[Stored data entries]

>>

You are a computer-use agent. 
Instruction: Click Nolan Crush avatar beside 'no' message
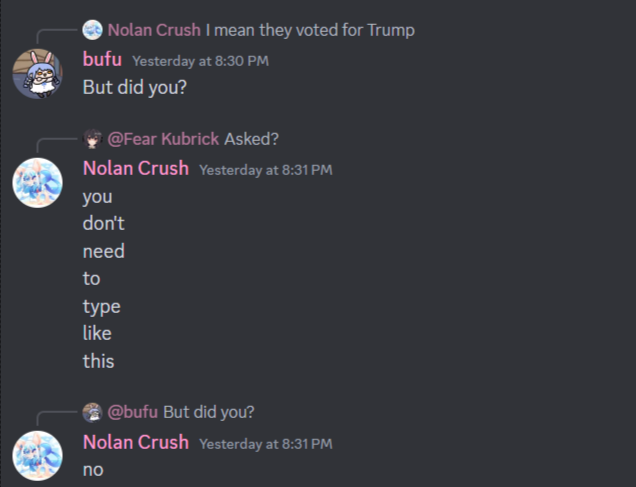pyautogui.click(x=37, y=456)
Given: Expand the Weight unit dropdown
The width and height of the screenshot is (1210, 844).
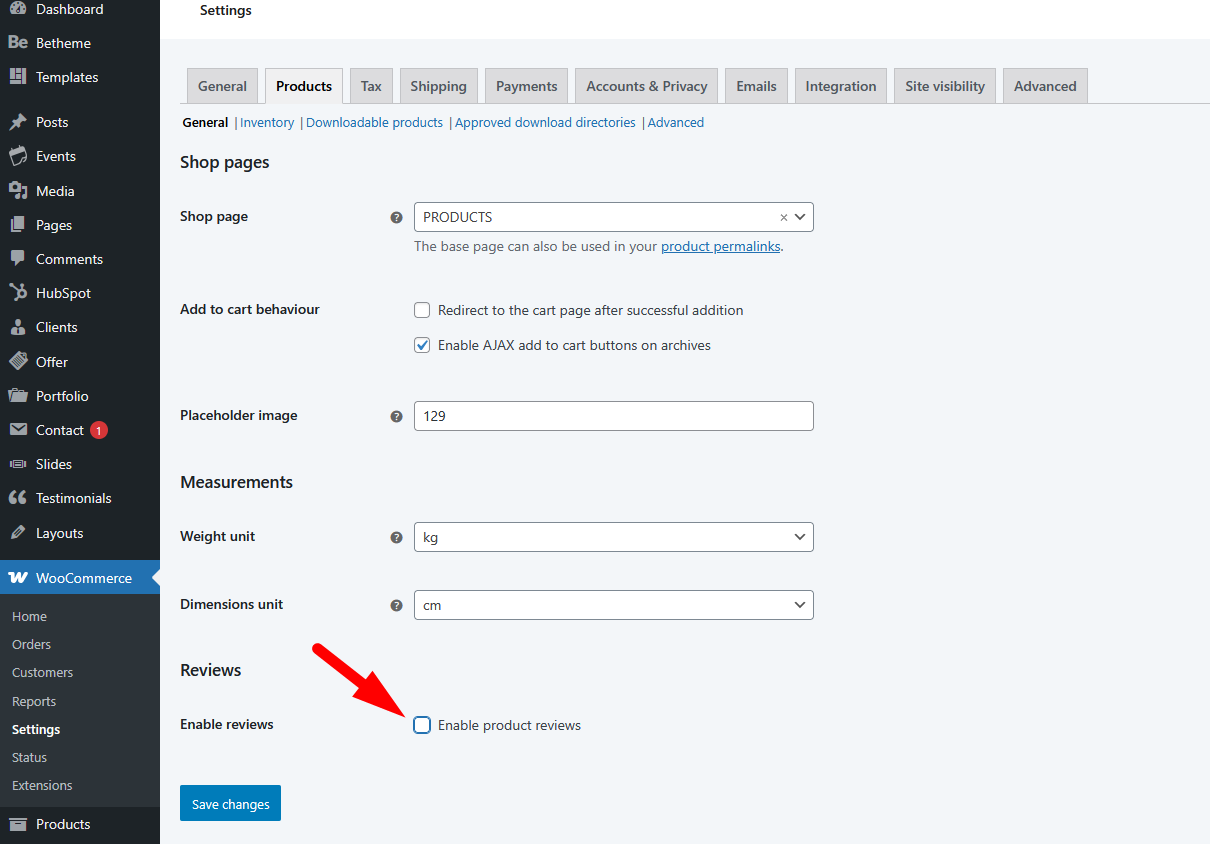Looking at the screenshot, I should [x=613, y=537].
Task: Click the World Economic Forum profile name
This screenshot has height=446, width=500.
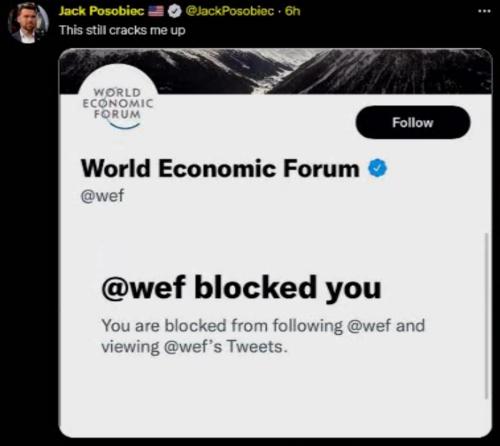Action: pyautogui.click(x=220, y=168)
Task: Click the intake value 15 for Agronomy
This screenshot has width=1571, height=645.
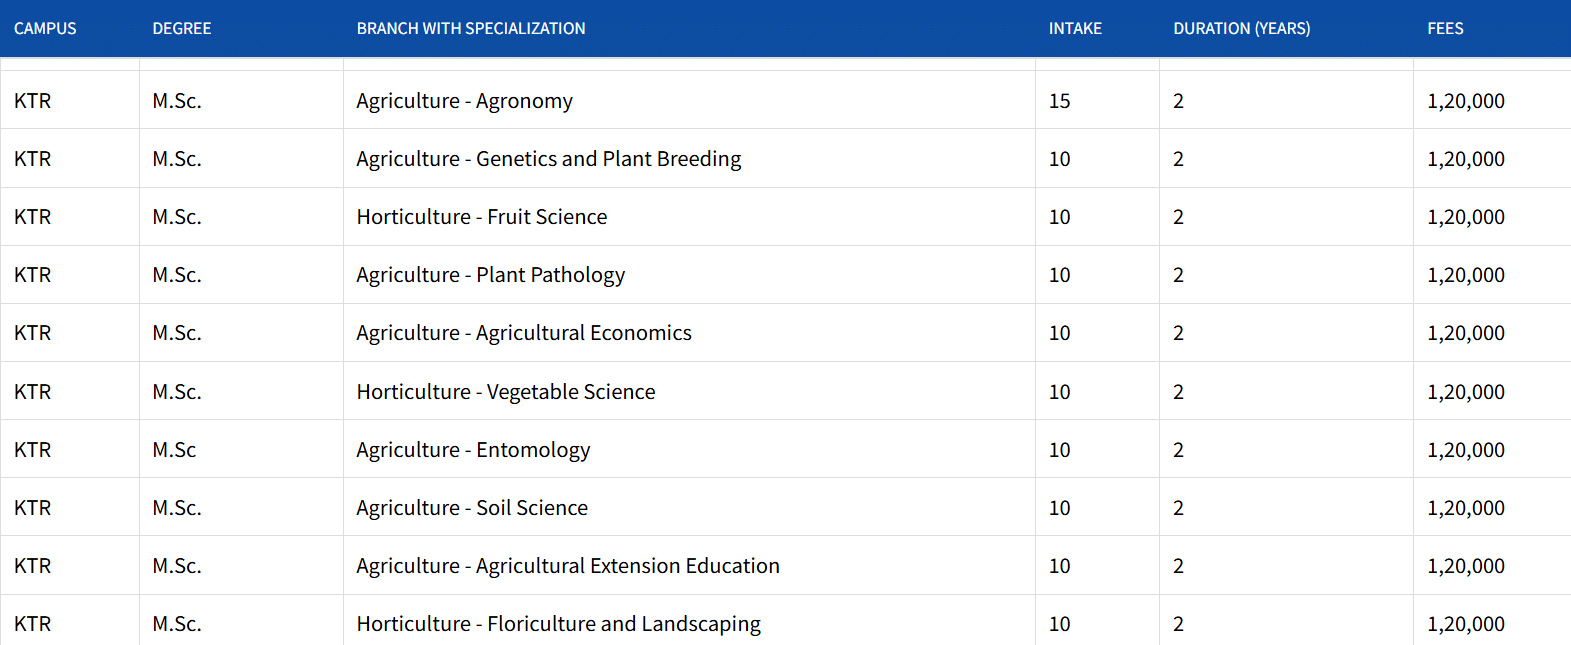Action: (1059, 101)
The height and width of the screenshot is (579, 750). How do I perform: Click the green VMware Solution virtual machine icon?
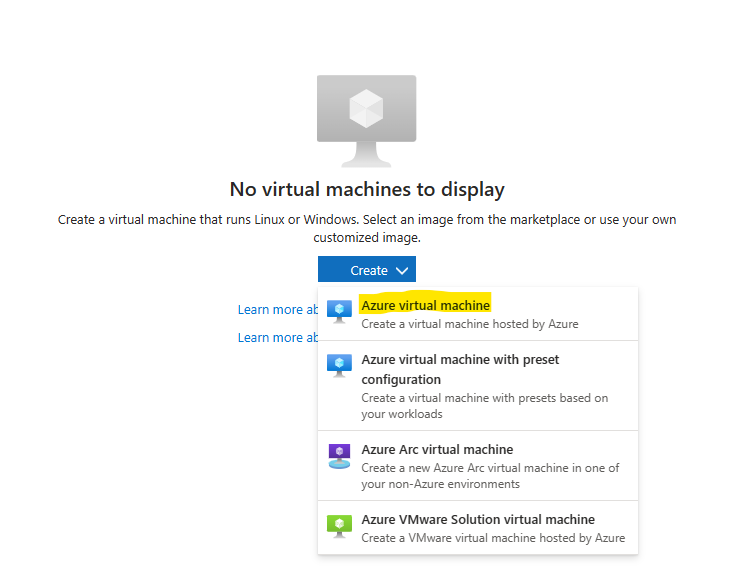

<<

◆ Task instructions ◆
Retype the lines from the one containing "Instruction: Click Nolan" down to the last line of the records, both included, exactly and nothing more. Pictures stay out.

◆ Output of the task ◆
Instruction: Click Nolan Crush avatar beside 'no' message
pyautogui.click(x=37, y=456)
Given: Expand the Weight unit dropdown
The width and height of the screenshot is (1210, 844).
Looking at the screenshot, I should [x=613, y=537].
Task: Click the World Economic Forum profile name
This screenshot has height=446, width=500.
Action: pyautogui.click(x=220, y=168)
Task: Click the intake value 15 for Agronomy
This screenshot has width=1571, height=645.
Action: (1059, 101)
The height and width of the screenshot is (579, 750). How do I perform: Click the green VMware Solution virtual machine icon?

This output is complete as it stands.